HennyPennyHorror · 16/04/2019 06:10

Apologise to your friend and tell her that unless she wants to, there's no reason at all for her to meet with the woman.

If I were the friend I'd block her!

Mummyoflittledragon · 16/04/2019 06:36

No is a complete sentence.

kaytee87 · 16/04/2019 06:44

Yanbu. Your friend should ignore her. How did she get her number?
If your DH gets a text like that again then I'd suggest he calls the police.

UCOinanOCG · 16/04/2019 06:51

She is being ridiculous. Do you know why she wants to talk to her?

DisplayPurposesOnly · 16/04/2019 07:25

I think your friend should not reply and if your husband's ex texts again, block her.

If the ex wants to follow up, she can contact your husband.

Justwantaneasylifenowplease · 16/04/2019 11:23

@Putthatlampshadeonyourhead yes she was drunk in the car with DSS.

OP posts:
Justwantaneasylifenowplease · 16/04/2019 11:26

I have blocked her on every platform bar 1. I forgot about it logged on to that email today and there was a message from her asking me to speak to her too. Asked DH about it and she feels like she has been bad mouthed to My BF.
She has her number from a play dates years ago, while things were just civil. DH wants me to talk to her as he fears that if I don't it will be a red rag to a bull .....

OP posts:
Lifeover · 16/04/2019 11:29

Your BF tells her no. Your DH sorts out the position where his son os being used as a pawn to manipulate him. The mother is clearly shit being in a car drunk with her son.

Lifeover · 16/04/2019 11:31

And yes of she tries the drunk in car thing again (or any similar shit) inform the police you have concerns for a child’s safety

Putthatlampshadeonyourhead · 16/04/2019 11:33

Your dh needs to call the police if she is putting the son in danger. Not send his friend. I get why he would, but long term, its not going to help.

AnneLovesGilbert · 16/04/2019 11:34

He’s completely daft to think you should talk to her. Ridiculous. Just say no. You’re not accountable to her, even without the vitriolic abuse, and he’s out of order thinking you should pander to her. Why would he rather piss his ex off than his wife? Ask him that....

pessimisticstateofperception · 16/04/2019 11:40

He would have sent the police, not got your friends involved. Furthermore he should have got social services involved afterwards, she risked the childs life and you have the proof in the form of text.

It was unfair to get your friends involved in the first place, this is probably why she sees it as ok to message now.

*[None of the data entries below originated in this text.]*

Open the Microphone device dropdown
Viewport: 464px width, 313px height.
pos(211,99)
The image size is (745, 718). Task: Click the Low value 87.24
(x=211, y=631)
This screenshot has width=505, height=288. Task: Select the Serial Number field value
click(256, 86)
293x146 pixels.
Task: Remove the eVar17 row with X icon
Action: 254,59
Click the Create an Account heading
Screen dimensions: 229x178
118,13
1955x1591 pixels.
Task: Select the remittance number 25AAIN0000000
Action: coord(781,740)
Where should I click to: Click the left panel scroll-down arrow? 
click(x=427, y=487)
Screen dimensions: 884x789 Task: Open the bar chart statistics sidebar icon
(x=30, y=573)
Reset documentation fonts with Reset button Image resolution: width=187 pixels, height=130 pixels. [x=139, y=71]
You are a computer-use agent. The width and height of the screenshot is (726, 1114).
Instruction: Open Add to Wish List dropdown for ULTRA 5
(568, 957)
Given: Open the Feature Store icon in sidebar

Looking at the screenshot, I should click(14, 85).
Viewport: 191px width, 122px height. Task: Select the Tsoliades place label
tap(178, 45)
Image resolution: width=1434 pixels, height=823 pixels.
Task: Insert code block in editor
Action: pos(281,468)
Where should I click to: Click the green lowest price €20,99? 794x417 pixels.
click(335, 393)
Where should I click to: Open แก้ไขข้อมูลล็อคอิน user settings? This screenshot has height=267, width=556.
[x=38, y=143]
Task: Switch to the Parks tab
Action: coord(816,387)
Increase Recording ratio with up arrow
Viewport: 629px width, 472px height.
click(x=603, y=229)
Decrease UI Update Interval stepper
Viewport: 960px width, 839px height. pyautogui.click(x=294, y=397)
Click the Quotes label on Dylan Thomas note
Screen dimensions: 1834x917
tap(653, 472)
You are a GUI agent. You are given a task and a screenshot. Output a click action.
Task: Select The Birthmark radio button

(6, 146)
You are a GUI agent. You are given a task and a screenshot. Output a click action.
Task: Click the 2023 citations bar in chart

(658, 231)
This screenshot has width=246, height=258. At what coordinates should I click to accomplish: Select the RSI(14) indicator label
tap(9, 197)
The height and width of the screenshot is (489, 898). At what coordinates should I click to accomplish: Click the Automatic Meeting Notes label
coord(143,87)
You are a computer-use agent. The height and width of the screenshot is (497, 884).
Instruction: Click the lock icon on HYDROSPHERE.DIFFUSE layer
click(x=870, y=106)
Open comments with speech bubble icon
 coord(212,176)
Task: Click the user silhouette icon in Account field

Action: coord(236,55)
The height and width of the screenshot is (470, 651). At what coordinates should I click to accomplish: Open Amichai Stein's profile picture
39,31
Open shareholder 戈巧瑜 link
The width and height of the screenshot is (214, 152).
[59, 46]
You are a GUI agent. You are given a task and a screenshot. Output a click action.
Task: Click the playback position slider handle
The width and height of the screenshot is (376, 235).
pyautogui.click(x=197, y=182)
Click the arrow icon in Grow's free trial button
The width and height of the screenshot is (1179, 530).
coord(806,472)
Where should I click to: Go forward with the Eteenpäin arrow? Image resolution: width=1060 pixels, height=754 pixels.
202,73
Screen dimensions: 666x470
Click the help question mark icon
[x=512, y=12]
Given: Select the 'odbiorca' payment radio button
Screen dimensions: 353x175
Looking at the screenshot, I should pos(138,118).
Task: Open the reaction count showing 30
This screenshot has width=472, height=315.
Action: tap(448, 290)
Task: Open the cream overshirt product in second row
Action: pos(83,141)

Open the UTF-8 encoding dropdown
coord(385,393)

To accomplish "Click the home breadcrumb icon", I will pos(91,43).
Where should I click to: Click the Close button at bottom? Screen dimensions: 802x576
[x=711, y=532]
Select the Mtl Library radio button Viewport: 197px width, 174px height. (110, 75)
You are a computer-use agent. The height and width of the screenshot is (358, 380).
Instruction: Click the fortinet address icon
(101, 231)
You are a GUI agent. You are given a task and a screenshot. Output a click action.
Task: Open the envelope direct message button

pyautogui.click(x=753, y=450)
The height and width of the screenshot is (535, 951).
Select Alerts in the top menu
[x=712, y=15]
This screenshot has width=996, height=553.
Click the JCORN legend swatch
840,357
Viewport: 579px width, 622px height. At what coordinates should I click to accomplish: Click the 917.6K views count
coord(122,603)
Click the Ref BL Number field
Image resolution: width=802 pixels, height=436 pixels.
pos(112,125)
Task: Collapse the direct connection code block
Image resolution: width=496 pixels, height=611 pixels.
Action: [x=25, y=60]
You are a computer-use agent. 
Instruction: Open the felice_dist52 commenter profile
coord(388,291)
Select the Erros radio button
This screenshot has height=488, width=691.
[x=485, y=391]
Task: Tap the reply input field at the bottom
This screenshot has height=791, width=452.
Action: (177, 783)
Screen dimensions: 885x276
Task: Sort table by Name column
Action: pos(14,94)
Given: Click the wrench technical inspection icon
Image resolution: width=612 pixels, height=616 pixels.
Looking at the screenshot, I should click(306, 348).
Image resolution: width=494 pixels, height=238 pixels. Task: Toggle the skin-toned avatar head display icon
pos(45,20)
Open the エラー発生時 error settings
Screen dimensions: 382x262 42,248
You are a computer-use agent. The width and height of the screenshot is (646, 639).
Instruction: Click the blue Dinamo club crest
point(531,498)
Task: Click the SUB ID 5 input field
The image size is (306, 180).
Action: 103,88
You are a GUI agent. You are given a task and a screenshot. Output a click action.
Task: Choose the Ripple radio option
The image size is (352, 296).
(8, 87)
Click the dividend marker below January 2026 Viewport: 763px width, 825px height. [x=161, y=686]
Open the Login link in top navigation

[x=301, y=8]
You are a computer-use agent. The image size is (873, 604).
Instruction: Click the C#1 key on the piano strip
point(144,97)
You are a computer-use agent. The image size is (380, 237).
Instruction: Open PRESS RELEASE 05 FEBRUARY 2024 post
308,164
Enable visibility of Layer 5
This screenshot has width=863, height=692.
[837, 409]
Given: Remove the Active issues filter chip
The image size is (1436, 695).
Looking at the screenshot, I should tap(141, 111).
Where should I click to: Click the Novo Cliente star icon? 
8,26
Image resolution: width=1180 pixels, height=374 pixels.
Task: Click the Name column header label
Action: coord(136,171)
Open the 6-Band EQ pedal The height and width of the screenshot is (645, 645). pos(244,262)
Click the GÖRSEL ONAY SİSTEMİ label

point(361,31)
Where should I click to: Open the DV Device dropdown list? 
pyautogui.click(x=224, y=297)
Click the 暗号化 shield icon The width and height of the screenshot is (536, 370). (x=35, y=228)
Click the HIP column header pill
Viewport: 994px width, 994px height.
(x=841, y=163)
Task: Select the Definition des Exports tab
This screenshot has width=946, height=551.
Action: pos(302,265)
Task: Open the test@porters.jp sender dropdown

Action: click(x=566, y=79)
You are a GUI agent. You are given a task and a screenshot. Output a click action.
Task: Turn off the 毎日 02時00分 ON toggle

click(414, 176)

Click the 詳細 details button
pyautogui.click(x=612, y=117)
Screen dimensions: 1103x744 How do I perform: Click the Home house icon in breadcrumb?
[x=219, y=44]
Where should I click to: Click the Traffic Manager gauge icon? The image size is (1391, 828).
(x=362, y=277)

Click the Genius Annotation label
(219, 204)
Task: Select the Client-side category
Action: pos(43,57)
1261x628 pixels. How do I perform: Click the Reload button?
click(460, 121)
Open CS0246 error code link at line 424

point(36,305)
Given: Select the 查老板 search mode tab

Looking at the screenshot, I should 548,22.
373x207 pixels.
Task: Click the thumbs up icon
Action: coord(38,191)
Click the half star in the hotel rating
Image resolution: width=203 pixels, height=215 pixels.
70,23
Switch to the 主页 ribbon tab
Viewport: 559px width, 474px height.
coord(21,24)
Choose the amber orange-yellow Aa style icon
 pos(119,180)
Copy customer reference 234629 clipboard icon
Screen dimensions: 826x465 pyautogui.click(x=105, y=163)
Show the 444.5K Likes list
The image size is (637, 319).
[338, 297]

Block her, get them to block her and let your DH deal with her.

ThatssomebadhatHarry · 16/04/2019 11:48

Did DH have this BF when he was with ex? So now you are the BF but was ex previously friends with you BF and her DH?

If so it’s slightly less mad that she would speak to her one time friend. However I would be tempted to go with the ‘not getting involved’ route.